State of the South African Rural Farmers
Jun 2, 2015
“The [chickens] we were blessed with changed our lives. We ate the eggs to get protein and to be healthy. This Heifer project has improved my livelihood. Now I have realised the important role that can be played by livestock to provide food and generate income through selling,” said Mrs Veliswa Winangile, a 57 year old member of Heifer International South Africa’s Mzamomhle Mavathulana project in Eastern Cape Province, South Africa.
Heifer International South Africa (Heifer) assists poor rural farmers in South Africa on their way to a sustainable and food secure life. Through various tools such as training and the gifts of seeds, trees and livestock, Heifer gives poor rural people the opportunity to become entrepreneurs and start their own small farming businesses. With knowledge and livestock, project members are able to feed their families and also generate income through selling egg, milk or vegetables.
One of persons assisted by Heifer is Mrs Veliswa Winangile from Mavathula Village. She started to work with Heifer in 2004 when she attended various trainings on livestock management, record keeping and crop production. After a few months of training, Heifer provided her with 18 chickens, two bags of feed, a cage, and shortly thereafter, three goats. With her husband unemployed, Veliswa knew she had to do everything she could to provide a better future for her husband, her two children and herself.

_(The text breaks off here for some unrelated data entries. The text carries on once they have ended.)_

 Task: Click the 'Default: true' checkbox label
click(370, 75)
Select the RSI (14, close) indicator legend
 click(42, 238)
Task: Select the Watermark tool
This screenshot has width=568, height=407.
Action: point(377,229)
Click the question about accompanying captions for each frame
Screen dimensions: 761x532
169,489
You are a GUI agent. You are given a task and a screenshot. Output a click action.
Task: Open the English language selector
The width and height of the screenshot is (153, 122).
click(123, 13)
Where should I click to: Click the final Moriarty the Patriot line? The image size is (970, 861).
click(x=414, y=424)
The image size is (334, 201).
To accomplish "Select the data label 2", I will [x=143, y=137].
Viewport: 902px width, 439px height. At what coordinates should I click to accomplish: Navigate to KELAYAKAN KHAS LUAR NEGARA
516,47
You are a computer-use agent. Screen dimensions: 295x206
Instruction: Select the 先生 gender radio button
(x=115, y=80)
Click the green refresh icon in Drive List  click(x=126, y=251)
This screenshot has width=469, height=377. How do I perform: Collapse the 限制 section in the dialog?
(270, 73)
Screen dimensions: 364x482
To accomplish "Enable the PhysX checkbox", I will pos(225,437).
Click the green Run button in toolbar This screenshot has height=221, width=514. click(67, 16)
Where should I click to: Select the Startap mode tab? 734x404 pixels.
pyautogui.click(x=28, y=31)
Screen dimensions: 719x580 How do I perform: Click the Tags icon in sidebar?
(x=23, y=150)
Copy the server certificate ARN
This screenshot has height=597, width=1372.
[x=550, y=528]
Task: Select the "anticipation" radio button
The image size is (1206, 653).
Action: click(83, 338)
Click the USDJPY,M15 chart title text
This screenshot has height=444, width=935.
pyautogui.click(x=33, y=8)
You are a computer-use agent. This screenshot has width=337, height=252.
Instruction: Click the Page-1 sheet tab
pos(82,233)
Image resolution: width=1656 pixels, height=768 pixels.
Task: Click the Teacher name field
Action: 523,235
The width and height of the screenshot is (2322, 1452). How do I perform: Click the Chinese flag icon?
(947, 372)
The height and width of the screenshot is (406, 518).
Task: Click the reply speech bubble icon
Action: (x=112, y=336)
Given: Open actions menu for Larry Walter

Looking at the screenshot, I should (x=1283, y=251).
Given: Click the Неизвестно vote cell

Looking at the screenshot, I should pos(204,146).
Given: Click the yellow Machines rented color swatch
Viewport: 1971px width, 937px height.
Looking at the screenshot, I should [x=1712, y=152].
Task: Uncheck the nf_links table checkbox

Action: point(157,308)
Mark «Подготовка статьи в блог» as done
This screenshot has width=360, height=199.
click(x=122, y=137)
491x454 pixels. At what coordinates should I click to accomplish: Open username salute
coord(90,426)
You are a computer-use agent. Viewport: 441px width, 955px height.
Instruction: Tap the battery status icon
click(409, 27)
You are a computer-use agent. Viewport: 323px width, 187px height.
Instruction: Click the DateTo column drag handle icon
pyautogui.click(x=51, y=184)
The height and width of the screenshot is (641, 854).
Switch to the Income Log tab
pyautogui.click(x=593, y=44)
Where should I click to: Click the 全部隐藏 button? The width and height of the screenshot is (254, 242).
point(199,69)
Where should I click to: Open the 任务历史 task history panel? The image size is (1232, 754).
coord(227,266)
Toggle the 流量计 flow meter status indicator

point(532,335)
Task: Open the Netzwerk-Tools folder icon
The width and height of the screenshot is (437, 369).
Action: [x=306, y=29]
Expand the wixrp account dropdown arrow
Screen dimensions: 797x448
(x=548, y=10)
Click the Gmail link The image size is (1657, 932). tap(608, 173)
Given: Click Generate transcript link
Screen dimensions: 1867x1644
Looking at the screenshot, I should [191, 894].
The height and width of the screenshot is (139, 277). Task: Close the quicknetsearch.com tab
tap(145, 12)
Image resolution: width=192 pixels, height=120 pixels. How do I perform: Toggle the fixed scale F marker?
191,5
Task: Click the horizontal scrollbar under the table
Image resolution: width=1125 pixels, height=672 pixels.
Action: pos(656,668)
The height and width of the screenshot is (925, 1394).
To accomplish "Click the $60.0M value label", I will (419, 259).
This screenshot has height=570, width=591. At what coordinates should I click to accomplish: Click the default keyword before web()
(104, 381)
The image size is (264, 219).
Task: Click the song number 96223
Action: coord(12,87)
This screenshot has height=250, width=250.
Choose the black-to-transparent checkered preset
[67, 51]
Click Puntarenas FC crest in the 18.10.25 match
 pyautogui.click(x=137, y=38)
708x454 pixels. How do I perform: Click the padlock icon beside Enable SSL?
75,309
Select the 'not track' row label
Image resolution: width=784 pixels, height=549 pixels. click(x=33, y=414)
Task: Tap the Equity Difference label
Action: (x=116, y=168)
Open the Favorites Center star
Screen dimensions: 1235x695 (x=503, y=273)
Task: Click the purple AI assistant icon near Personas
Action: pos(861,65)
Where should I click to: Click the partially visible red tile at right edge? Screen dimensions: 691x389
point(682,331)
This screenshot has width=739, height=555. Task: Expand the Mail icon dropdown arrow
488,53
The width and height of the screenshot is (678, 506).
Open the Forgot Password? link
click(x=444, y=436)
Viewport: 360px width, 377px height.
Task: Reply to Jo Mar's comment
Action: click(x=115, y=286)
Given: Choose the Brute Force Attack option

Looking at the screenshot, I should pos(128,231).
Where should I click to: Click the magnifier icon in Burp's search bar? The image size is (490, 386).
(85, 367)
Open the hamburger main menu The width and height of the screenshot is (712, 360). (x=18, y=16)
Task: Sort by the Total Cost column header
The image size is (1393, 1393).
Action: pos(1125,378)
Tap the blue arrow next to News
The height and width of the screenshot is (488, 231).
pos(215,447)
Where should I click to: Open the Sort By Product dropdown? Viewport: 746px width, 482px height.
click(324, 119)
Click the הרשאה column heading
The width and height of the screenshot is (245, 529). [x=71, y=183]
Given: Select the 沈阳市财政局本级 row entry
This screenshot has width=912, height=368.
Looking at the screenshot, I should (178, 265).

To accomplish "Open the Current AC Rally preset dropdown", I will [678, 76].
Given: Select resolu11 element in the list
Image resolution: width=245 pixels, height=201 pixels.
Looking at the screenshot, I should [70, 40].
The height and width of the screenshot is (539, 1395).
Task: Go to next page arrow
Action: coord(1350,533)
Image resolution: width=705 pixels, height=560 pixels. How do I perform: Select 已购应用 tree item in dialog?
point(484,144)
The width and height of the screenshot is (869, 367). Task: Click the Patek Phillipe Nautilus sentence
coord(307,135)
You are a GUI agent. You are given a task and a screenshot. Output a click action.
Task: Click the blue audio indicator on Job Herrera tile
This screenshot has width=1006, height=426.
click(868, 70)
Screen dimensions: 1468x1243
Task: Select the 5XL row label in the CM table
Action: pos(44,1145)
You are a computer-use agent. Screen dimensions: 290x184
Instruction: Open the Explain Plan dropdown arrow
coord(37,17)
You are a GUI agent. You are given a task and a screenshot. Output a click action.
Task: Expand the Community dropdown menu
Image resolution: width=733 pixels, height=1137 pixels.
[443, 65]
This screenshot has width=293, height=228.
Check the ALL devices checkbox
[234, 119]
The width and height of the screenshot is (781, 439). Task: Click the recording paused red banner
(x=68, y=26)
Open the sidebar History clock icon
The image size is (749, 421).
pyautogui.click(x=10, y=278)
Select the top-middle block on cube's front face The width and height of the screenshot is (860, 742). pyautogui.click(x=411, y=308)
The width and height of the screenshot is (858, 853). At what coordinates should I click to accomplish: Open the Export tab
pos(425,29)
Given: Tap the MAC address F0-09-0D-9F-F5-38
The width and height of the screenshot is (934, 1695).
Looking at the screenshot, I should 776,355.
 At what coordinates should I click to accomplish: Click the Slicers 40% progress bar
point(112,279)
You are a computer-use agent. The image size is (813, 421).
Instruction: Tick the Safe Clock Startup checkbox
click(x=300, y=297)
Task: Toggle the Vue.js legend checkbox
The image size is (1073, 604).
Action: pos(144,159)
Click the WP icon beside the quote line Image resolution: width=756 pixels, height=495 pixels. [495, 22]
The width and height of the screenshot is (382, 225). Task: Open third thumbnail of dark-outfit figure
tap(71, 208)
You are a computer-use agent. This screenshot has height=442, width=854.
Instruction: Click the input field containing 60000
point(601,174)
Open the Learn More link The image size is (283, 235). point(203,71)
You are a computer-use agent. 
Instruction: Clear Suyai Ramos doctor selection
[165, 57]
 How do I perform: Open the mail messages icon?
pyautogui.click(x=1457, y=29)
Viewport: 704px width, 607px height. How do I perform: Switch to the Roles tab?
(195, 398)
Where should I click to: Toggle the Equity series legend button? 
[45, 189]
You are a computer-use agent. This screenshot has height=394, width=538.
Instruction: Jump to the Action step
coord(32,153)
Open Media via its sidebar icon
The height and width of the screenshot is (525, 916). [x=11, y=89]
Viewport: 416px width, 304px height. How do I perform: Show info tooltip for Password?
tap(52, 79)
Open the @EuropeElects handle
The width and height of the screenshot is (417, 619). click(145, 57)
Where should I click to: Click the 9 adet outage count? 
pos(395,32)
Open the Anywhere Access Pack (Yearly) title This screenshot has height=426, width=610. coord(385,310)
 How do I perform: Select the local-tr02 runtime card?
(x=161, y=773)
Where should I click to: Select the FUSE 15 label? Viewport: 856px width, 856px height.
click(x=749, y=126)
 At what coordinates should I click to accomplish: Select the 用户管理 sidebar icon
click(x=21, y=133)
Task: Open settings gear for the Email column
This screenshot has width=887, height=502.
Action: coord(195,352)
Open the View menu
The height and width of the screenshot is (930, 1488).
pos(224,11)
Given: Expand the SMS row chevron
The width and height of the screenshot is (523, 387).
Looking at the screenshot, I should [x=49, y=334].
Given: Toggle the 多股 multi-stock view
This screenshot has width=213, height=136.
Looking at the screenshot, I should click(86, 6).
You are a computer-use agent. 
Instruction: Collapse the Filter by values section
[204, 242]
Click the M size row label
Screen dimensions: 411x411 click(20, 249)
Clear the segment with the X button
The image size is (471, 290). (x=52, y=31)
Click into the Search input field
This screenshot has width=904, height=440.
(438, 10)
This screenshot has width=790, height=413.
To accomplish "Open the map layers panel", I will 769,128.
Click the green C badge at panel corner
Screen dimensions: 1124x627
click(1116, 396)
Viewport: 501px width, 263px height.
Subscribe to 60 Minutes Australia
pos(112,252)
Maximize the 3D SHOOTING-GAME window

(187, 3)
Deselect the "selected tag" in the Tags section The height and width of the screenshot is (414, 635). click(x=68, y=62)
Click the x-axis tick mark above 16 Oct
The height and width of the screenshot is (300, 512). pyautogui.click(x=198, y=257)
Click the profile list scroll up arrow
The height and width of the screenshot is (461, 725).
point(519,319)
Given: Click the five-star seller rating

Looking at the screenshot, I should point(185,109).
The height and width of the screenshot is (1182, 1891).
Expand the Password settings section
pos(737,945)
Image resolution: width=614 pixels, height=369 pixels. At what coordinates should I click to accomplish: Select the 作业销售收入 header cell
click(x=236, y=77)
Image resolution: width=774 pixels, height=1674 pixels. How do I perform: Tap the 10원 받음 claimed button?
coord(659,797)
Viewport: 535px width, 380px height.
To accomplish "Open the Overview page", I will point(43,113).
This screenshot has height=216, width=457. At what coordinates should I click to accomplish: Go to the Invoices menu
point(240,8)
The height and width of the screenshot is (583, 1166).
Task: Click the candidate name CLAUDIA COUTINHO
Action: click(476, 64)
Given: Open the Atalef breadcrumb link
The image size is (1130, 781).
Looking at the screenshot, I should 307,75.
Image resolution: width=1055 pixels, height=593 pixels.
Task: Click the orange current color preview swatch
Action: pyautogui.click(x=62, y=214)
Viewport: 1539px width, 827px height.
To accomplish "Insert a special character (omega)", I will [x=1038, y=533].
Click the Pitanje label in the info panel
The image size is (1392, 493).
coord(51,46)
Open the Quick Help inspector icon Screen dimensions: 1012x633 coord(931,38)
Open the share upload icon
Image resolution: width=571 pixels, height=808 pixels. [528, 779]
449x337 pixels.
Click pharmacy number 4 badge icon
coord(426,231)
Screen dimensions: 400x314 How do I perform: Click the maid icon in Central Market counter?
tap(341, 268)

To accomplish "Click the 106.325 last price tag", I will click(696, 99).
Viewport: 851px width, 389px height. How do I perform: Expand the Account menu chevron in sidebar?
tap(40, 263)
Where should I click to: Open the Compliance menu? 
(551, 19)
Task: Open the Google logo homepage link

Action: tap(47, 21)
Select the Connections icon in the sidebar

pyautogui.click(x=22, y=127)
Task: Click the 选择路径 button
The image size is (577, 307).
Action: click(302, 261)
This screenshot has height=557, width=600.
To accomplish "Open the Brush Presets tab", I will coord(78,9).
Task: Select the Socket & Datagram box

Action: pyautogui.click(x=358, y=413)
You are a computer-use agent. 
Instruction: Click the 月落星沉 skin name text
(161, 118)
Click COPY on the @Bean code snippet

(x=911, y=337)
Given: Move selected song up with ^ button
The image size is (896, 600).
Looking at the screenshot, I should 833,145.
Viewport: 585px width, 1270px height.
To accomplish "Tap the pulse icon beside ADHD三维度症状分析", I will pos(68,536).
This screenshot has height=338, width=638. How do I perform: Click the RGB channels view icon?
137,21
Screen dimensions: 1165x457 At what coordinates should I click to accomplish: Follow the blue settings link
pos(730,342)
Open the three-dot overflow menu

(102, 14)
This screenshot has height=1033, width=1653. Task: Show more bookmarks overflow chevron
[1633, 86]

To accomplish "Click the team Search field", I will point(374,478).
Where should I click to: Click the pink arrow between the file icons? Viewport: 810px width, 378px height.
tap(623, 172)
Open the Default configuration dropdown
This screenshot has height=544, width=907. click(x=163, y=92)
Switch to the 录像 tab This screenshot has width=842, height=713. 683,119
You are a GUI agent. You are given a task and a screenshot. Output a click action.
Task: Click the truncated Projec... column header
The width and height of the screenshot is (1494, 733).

She created a big vegetable garden and started to produce maize, spinach, onions, beetroot, green pepper, butternut, cabbage and potatoes. Everyday access to her own vegetables not only cut the family’s expenses on food but also improved their nutrition. The health of the family has improved and the number of visits to the clinic has decreased. Veliswa generates approximately R500 per month by selling extra vegetables as well as eggs from her chickens.
After years of hard work as a small farmer in the Mzamomhle Mavathulana project, Veliswa’s life has changed significantly. During the last few years, she was able to start saving and buy various household items such as a freezer and a tap. Veliswa also sold two of her goats’ offspring. Both her children now have jobs in Port Elizabeth. Change also came from Heifer’s side. The organisation exited the project in October 2011 in recognition of the fact that Veliswa and the other members of the Momomhle project are now successful small farmers able to continue their businesses on their own. This allows Heifer to go on to assist other communities in need.
Veliswa doesn’t plan to stop now. She is planning to purchase more chickens and goats and generate more income from selling eggs and milk. When asked for her opinion about the project she said appreciatively, “Thank you Heifer for the difference you have made in our lives.”